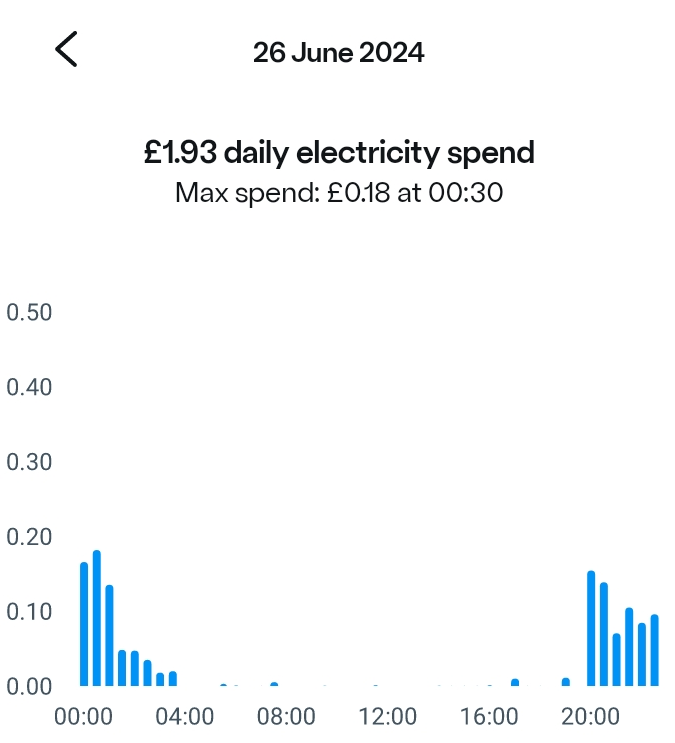Select the last bar on the chart
Image resolution: width=675 pixels, height=743 pixels.
655,650
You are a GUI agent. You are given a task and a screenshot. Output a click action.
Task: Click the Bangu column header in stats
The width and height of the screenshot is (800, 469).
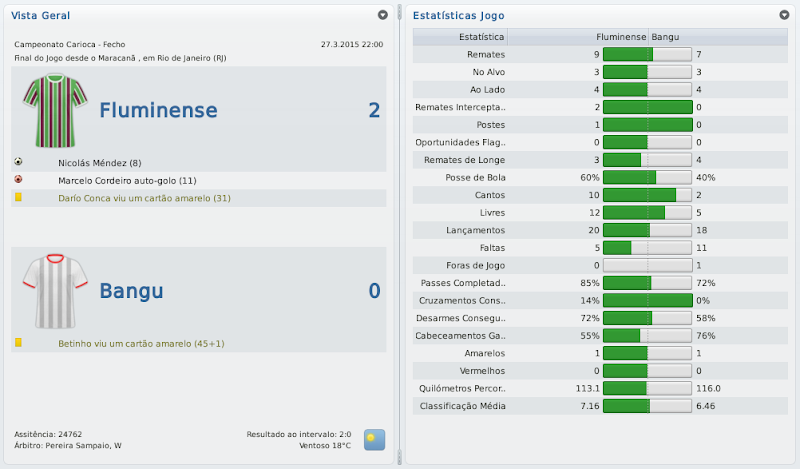coord(667,37)
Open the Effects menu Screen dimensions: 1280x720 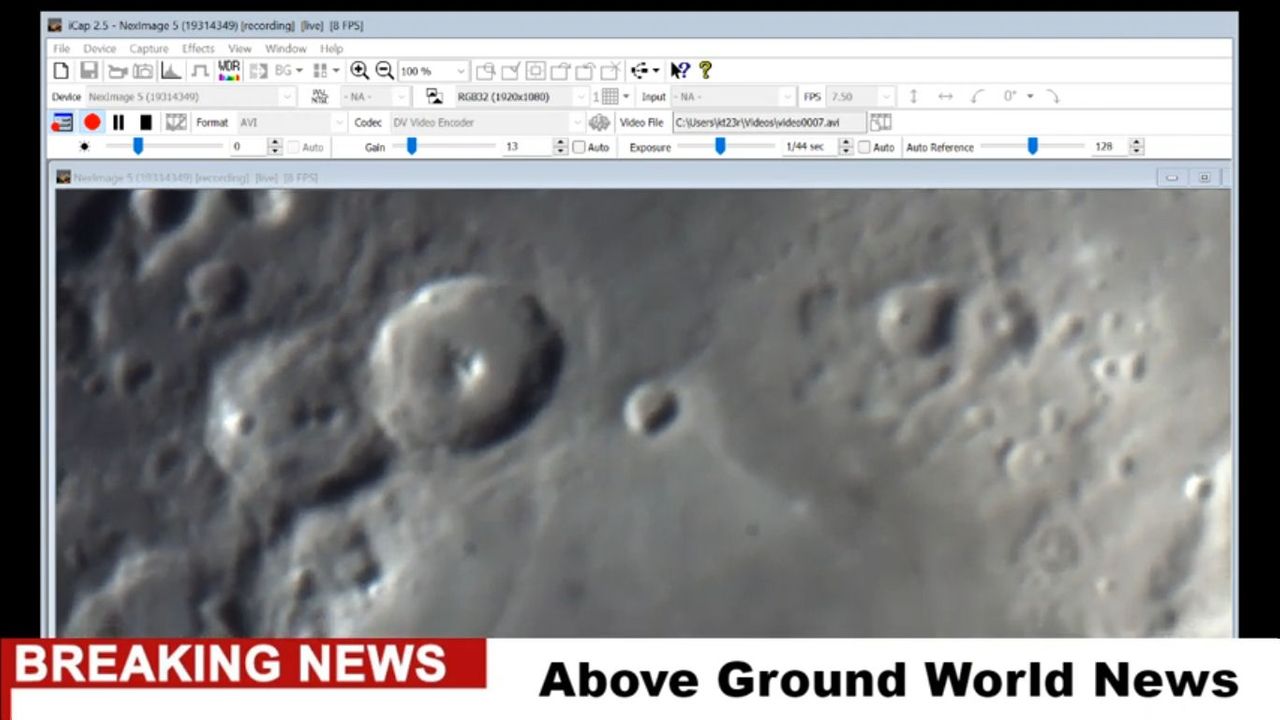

***

_What the task requires_
Exclude all pictures and reproduce verbatim the lines running from the line that contains "Task: Click the Bangu column header in stats" to the end of the data above, both ends included.

_Task result_
Task: Click the Bangu column header in stats
The width and height of the screenshot is (800, 469).
coord(667,37)
Open the Effects menu Screen dimensions: 1280x720 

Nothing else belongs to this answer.